Work order ->
A complete, exact copy of the data is the required answer.

─── Data for review ───

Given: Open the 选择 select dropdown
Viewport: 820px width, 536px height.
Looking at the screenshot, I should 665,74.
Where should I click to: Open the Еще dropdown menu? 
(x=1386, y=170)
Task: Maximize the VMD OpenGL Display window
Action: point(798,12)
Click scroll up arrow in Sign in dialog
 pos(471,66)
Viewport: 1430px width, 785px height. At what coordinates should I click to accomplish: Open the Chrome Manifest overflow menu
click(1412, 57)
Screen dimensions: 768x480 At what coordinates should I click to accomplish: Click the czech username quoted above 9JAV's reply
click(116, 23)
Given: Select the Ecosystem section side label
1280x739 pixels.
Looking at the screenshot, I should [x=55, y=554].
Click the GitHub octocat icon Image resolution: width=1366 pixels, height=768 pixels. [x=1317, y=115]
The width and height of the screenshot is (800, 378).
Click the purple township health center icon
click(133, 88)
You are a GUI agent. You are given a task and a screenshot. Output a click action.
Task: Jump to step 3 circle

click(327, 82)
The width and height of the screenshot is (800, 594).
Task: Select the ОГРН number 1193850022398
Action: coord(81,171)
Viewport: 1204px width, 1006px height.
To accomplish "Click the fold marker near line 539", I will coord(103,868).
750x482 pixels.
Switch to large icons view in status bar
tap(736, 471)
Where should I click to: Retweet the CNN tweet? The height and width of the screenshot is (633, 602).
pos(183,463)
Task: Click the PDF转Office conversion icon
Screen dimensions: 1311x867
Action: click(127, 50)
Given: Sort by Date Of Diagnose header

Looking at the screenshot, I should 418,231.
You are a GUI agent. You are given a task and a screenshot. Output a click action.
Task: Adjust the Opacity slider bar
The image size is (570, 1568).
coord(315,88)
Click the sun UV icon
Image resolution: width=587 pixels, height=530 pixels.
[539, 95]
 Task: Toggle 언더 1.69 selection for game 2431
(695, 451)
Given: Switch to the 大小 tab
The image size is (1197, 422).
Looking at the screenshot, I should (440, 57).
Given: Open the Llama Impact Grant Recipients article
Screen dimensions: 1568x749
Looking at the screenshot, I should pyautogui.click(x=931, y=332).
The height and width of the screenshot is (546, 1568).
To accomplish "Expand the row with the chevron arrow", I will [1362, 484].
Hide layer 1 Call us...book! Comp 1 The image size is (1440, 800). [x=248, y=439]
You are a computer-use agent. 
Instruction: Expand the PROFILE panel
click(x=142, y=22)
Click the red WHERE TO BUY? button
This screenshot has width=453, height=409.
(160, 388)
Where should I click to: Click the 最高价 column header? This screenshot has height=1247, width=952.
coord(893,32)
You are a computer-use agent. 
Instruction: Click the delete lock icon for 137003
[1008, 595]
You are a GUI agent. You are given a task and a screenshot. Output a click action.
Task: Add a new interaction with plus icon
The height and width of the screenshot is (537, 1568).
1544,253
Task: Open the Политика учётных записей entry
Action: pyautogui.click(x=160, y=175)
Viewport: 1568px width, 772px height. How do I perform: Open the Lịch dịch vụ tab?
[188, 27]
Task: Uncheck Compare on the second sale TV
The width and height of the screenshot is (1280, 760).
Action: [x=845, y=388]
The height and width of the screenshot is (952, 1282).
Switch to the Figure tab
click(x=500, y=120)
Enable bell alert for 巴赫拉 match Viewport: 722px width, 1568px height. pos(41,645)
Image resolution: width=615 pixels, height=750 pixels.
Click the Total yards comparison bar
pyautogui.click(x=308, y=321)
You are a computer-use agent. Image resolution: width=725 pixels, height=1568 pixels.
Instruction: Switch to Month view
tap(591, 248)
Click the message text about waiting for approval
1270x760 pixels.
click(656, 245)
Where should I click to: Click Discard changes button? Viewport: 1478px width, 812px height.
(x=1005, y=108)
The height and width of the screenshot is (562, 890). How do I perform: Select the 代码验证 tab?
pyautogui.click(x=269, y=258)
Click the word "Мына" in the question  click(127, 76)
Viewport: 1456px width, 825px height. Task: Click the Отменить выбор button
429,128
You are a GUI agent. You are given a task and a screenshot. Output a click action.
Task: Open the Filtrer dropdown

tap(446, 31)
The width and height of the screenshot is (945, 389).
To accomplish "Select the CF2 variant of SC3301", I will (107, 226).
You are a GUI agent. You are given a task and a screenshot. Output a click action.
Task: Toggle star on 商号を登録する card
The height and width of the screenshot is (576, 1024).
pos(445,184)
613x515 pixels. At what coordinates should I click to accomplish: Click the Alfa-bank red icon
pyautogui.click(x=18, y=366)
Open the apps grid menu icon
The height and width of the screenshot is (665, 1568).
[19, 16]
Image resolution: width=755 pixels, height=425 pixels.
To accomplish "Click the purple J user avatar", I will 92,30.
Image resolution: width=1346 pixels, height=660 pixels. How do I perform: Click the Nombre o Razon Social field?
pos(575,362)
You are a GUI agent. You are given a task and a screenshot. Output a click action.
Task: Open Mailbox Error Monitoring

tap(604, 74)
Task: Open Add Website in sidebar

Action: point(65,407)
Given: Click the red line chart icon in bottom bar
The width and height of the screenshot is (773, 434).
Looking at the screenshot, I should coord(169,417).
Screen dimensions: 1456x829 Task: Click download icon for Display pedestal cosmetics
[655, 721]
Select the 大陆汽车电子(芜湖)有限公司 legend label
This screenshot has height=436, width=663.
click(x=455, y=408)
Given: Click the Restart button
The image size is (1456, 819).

───

Expected answer ->
Given: Open the 选择 select dropdown
Viewport: 820px width, 536px height.
Looking at the screenshot, I should 665,74.
Where should I click to: Open the Еще dropdown menu? 
(x=1386, y=170)
Task: Maximize the VMD OpenGL Display window
Action: point(798,12)
Click scroll up arrow in Sign in dialog
 pos(471,66)
Viewport: 1430px width, 785px height. At what coordinates should I click to accomplish: Open the Chrome Manifest overflow menu
click(1412, 57)
Screen dimensions: 768x480 At what coordinates should I click to accomplish: Click the czech username quoted above 9JAV's reply
click(116, 23)
Given: Select the Ecosystem section side label
1280x739 pixels.
Looking at the screenshot, I should [x=55, y=554].
Click the GitHub octocat icon Image resolution: width=1366 pixels, height=768 pixels. [x=1317, y=115]
The width and height of the screenshot is (800, 378).
Click the purple township health center icon
click(133, 88)
You are a GUI agent. You are given a task and a screenshot. Output a click action.
Task: Jump to step 3 circle

click(327, 82)
The width and height of the screenshot is (800, 594).
Task: Select the ОГРН number 1193850022398
Action: coord(81,171)
Viewport: 1204px width, 1006px height.
To accomplish "Click the fold marker near line 539", I will coord(103,868).
750x482 pixels.
Switch to large icons view in status bar
tap(736, 471)
Where should I click to: Retweet the CNN tweet? The height and width of the screenshot is (633, 602).
pos(183,463)
Task: Click the PDF转Office conversion icon
Screen dimensions: 1311x867
Action: click(127, 50)
Given: Sort by Date Of Diagnose header

Looking at the screenshot, I should 418,231.
You are a GUI agent. You are given a task and a screenshot. Output a click action.
Task: Adjust the Opacity slider bar
The image size is (570, 1568).
coord(315,88)
Click the sun UV icon
Image resolution: width=587 pixels, height=530 pixels.
[539, 95]
 Task: Toggle 언더 1.69 selection for game 2431
(695, 451)
Given: Switch to the 大小 tab
The image size is (1197, 422).
Looking at the screenshot, I should (440, 57).
Given: Open the Llama Impact Grant Recipients article
Screen dimensions: 1568x749
Looking at the screenshot, I should pyautogui.click(x=931, y=332).
The height and width of the screenshot is (546, 1568).
To accomplish "Expand the row with the chevron arrow", I will [1362, 484].
Hide layer 1 Call us...book! Comp 1 The image size is (1440, 800). [x=248, y=439]
You are a computer-use agent. 
Instruction: Expand the PROFILE panel
click(x=142, y=22)
Click the red WHERE TO BUY? button
This screenshot has width=453, height=409.
(160, 388)
Where should I click to: Click the 最高价 column header? This screenshot has height=1247, width=952.
coord(893,32)
You are a computer-use agent. 
Instruction: Click the delete lock icon for 137003
[1008, 595]
You are a GUI agent. You are given a task and a screenshot. Output a click action.
Task: Add a new interaction with plus icon
The height and width of the screenshot is (537, 1568).
1544,253
Task: Open the Политика учётных записей entry
Action: pyautogui.click(x=160, y=175)
Viewport: 1568px width, 772px height. How do I perform: Open the Lịch dịch vụ tab?
[188, 27]
Task: Uncheck Compare on the second sale TV
The width and height of the screenshot is (1280, 760).
Action: [x=845, y=388]
The height and width of the screenshot is (952, 1282).
Switch to the Figure tab
click(x=500, y=120)
Enable bell alert for 巴赫拉 match Viewport: 722px width, 1568px height. pos(41,645)
Image resolution: width=615 pixels, height=750 pixels.
Click the Total yards comparison bar
pyautogui.click(x=308, y=321)
You are a computer-use agent. Image resolution: width=725 pixels, height=1568 pixels.
Instruction: Switch to Month view
tap(591, 248)
Click the message text about waiting for approval
1270x760 pixels.
click(656, 245)
Where should I click to: Click Discard changes button? Viewport: 1478px width, 812px height.
(x=1005, y=108)
The height and width of the screenshot is (562, 890). How do I perform: Select the 代码验证 tab?
pyautogui.click(x=269, y=258)
Click the word "Мына" in the question  click(127, 76)
Viewport: 1456px width, 825px height. Task: Click the Отменить выбор button
429,128
You are a GUI agent. You are given a task and a screenshot. Output a click action.
Task: Open the Filtrer dropdown

tap(446, 31)
The width and height of the screenshot is (945, 389).
To accomplish "Select the CF2 variant of SC3301", I will (107, 226).
You are a GUI agent. You are given a task and a screenshot. Output a click action.
Task: Toggle star on 商号を登録する card
The height and width of the screenshot is (576, 1024).
pos(445,184)
613x515 pixels. At what coordinates should I click to accomplish: Click the Alfa-bank red icon
pyautogui.click(x=18, y=366)
Open the apps grid menu icon
The height and width of the screenshot is (665, 1568).
[19, 16]
Image resolution: width=755 pixels, height=425 pixels.
To accomplish "Click the purple J user avatar", I will 92,30.
Image resolution: width=1346 pixels, height=660 pixels. How do I perform: Click the Nombre o Razon Social field?
pos(575,362)
You are a GUI agent. You are given a task and a screenshot. Output a click action.
Task: Open Mailbox Error Monitoring

tap(604, 74)
Task: Open Add Website in sidebar

Action: point(65,407)
Given: Click the red line chart icon in bottom bar
The width and height of the screenshot is (773, 434).
Looking at the screenshot, I should coord(169,417).
Screen dimensions: 1456x829 Task: Click download icon for Display pedestal cosmetics
[655, 721]
Select the 大陆汽车电子(芜湖)有限公司 legend label
This screenshot has height=436, width=663.
click(x=455, y=408)
Given: Click the Restart button
The image size is (1456, 819).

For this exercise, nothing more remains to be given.